Lo ocurrido ayer en las calles del país fue la última expresión de un patrón de violencia institucional que se ha normalizado bajo el amparo del poder gobernante. La represión desproporcionada ejercida por la Policía Nacional del Perú (PNP) contra manifestantes pacíficos volvió a teñir de sangre el derecho ciudadano a la protesta. El saldo ha sido un joven músico asesinado por un suboficial de inteligencia, varios heridos de perdigones y una sociedad que asiste, otra vez, a la degradación del Estado de derecho.
Desde los discursos de las bancadas oficialistas hasta las acciones erráticas de quien han colocado en el Ejecutivo, se ha instalado la narrativa del enemigo interno, en la que todo ciudadano movilizado es sospechoso de subversión.
Ese discurso habilita el uso de la fuerza como respuesta automática ante la disidencia, deshumaniza al manifestante y legitima la brutalidad uniformada.
Los testimonios y registros de la jornada dan cuenta de cómo calles fueron cerradas por la propia fuerza policial para acorralar a los manifestantes, disparos de perdigones al cuerpo —prohibidos por los protocolos internacionales— y persecuciones posteriores a la movilización. Nada de eso fue accidental, ya que responde a una estrategia de control social que busca disuadir la protesta mediante el miedo.
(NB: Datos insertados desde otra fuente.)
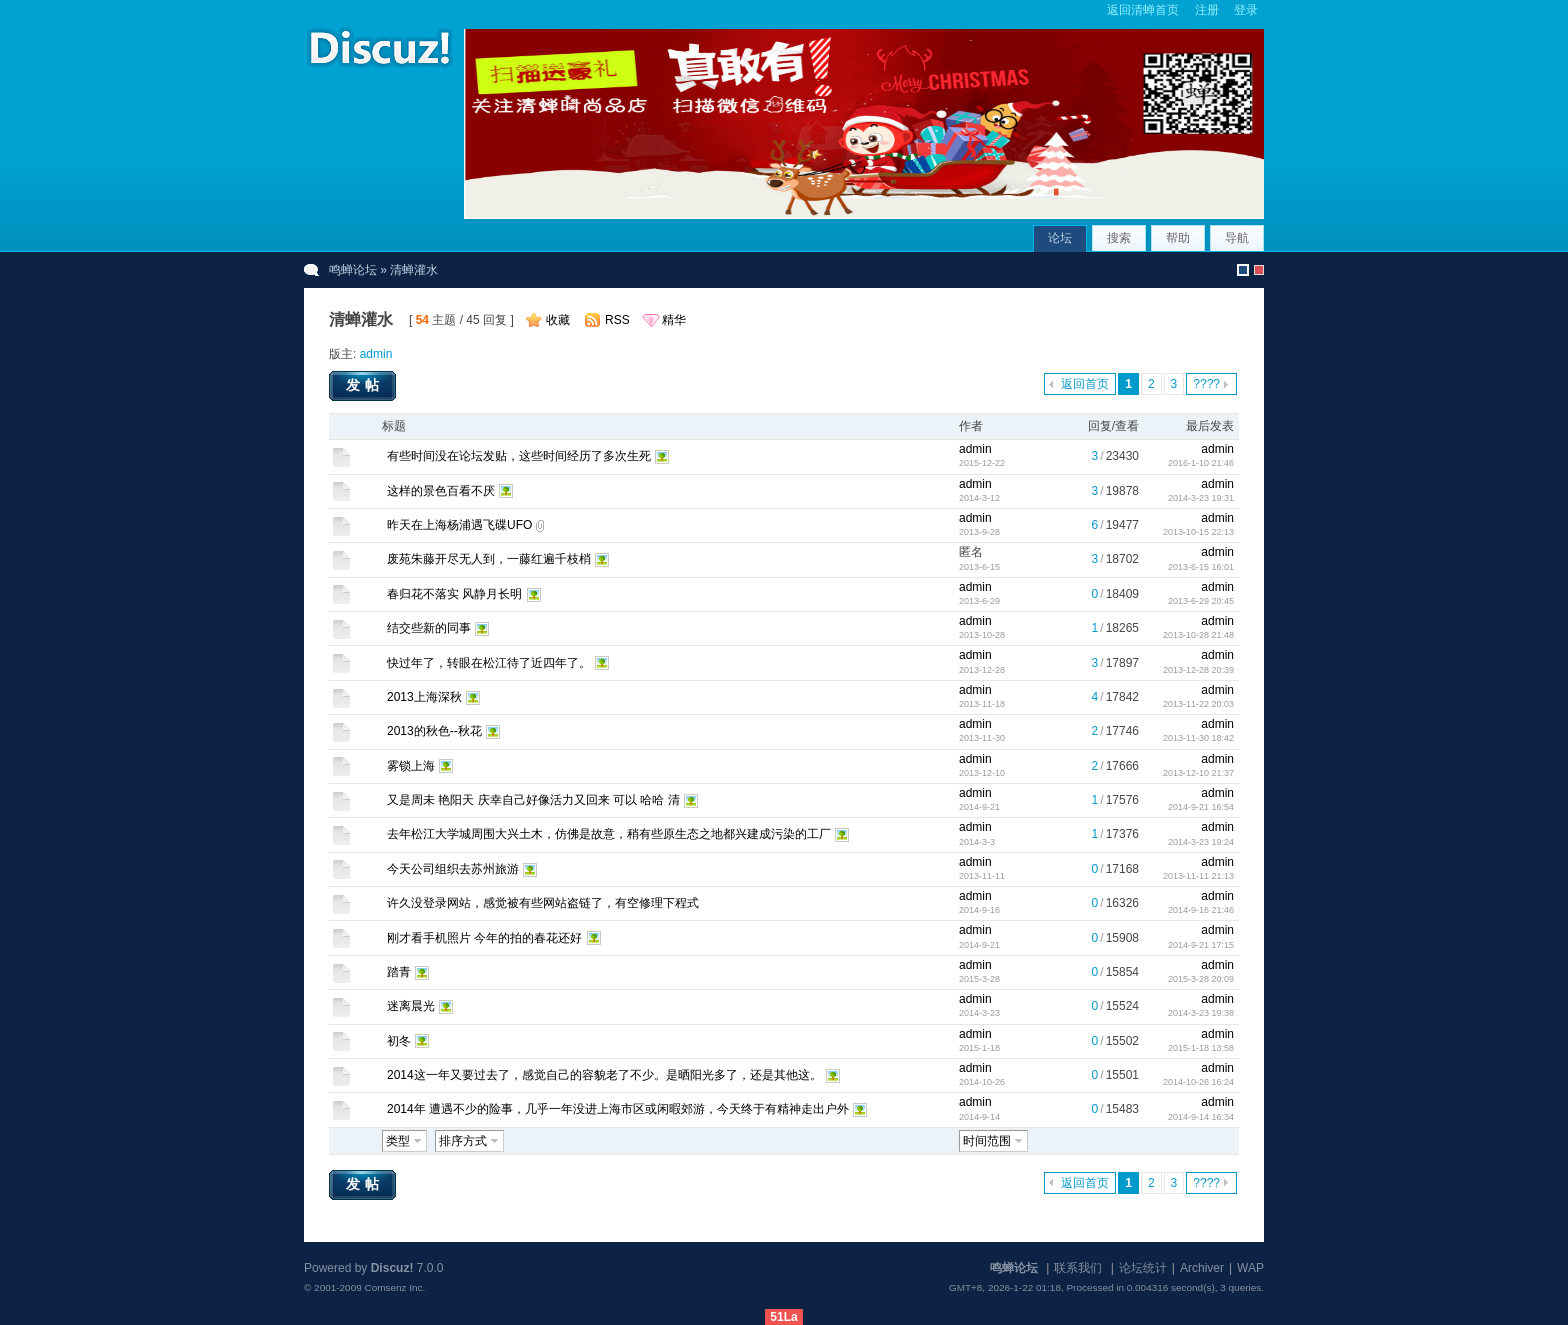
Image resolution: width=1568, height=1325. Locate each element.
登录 (1246, 10)
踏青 (399, 972)
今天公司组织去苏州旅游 (453, 869)
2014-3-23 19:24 (1201, 842)
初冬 (399, 1041)
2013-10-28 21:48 (1198, 635)
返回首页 (1085, 384)
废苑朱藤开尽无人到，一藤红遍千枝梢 (489, 559)
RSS (617, 320)
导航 (1237, 238)
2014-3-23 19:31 (1201, 498)
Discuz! (392, 1268)
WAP (1250, 1268)
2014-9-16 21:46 (1201, 910)
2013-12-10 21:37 (1198, 773)
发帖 (365, 385)
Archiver (1202, 1268)
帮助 (1178, 238)
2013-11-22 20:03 (1198, 704)
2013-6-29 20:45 (1201, 601)
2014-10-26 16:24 (1198, 1082)
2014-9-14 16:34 (1201, 1117)
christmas (1259, 270)
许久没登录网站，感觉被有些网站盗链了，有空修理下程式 (543, 903)
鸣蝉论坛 (353, 270)
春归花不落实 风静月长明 (454, 594)
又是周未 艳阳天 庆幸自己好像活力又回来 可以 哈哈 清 (533, 800)
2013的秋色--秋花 (434, 731)
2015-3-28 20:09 (1201, 979)
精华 (674, 320)
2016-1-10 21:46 (1201, 463)
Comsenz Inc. (394, 1287)
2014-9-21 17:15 (1201, 945)
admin (376, 354)
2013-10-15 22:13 (1198, 532)
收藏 (558, 320)
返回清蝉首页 (1143, 10)
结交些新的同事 (429, 628)
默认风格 (1243, 270)
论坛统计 (1143, 1268)
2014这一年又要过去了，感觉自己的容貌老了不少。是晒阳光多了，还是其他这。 (604, 1075)
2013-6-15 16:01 (1201, 567)
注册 (1207, 10)
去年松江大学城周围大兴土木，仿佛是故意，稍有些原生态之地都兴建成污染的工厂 (609, 834)
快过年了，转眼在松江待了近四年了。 (489, 663)
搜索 (1119, 238)
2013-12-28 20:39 (1198, 670)
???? (1206, 384)
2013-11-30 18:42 (1198, 738)
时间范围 (987, 1141)
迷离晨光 (411, 1006)
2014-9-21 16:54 (1201, 807)
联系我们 (1078, 1268)
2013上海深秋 (424, 697)
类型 (398, 1141)
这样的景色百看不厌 (441, 491)
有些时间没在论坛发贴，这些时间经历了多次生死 (519, 456)
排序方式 (463, 1141)
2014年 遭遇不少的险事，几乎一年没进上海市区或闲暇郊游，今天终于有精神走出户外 (618, 1109)
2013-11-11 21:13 (1198, 876)
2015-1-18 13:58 (1201, 1048)
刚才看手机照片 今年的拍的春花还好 (484, 938)
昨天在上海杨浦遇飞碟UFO (459, 525)
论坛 (1060, 238)
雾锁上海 (411, 766)
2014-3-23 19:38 (1201, 1013)
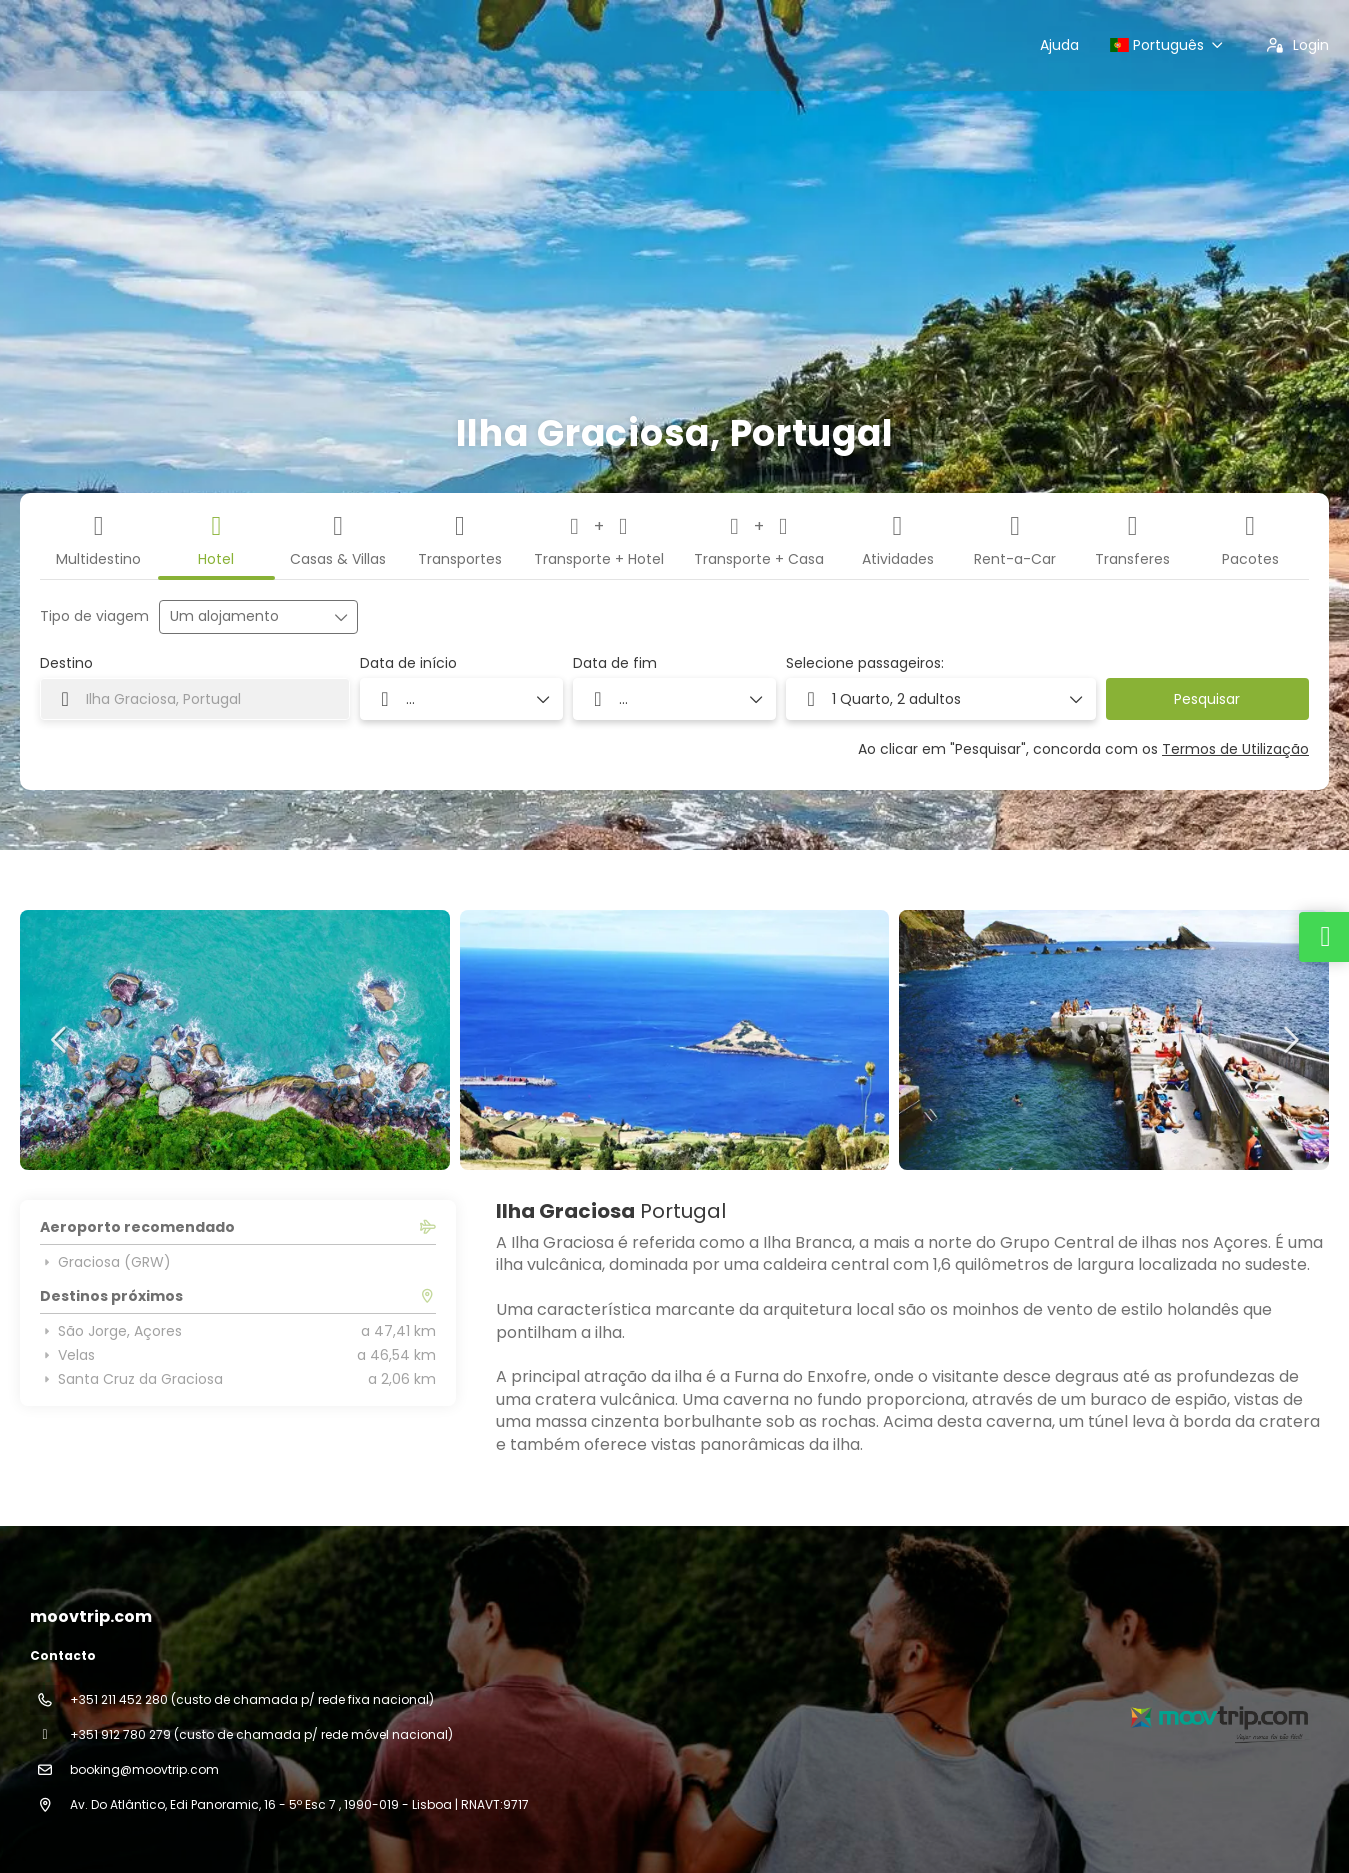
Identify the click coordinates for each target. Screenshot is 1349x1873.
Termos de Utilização (1235, 749)
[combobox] (195, 699)
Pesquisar (1207, 699)
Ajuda (1059, 45)
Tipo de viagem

Frente a esta realidad, si el silencio de los altos mandos del Gobierno y de los voceros del Congreso que lo sostienen continúa, equivaldría a complicidad.
La justicia nacional e internacional será la encargada de verificar si se trata de una violencia sistemática que se reproduce con la aquiescencia de grupos parlamentarios, y no solo de excesos individuales. Una democracia no puede tolerar que la respuesta estatal frente al reclamo ciudadano sea el disparo y signifique muerte sin más.
Los ciudadanos afirman en redes que no quieren resignarse a vivir bajo un régimen que confunde orden interno con represión y autoridad con impunidad como el que desgobierna en el Perú desde el golpe de Pedro Castillo.
La sociedad peruana exige justicia para las víctimas que este régimen viene sumando desde su llegada al poder cuando quien habían colocado en ese entonces en el sillón presidencial era Dina Boluarte.
Mientras la coalición gobernante siga legitimando la violencia, la distancia que los separa de los ciudadanos seguirá replegándolos a los anales de la historia en los comicios electorales venideros.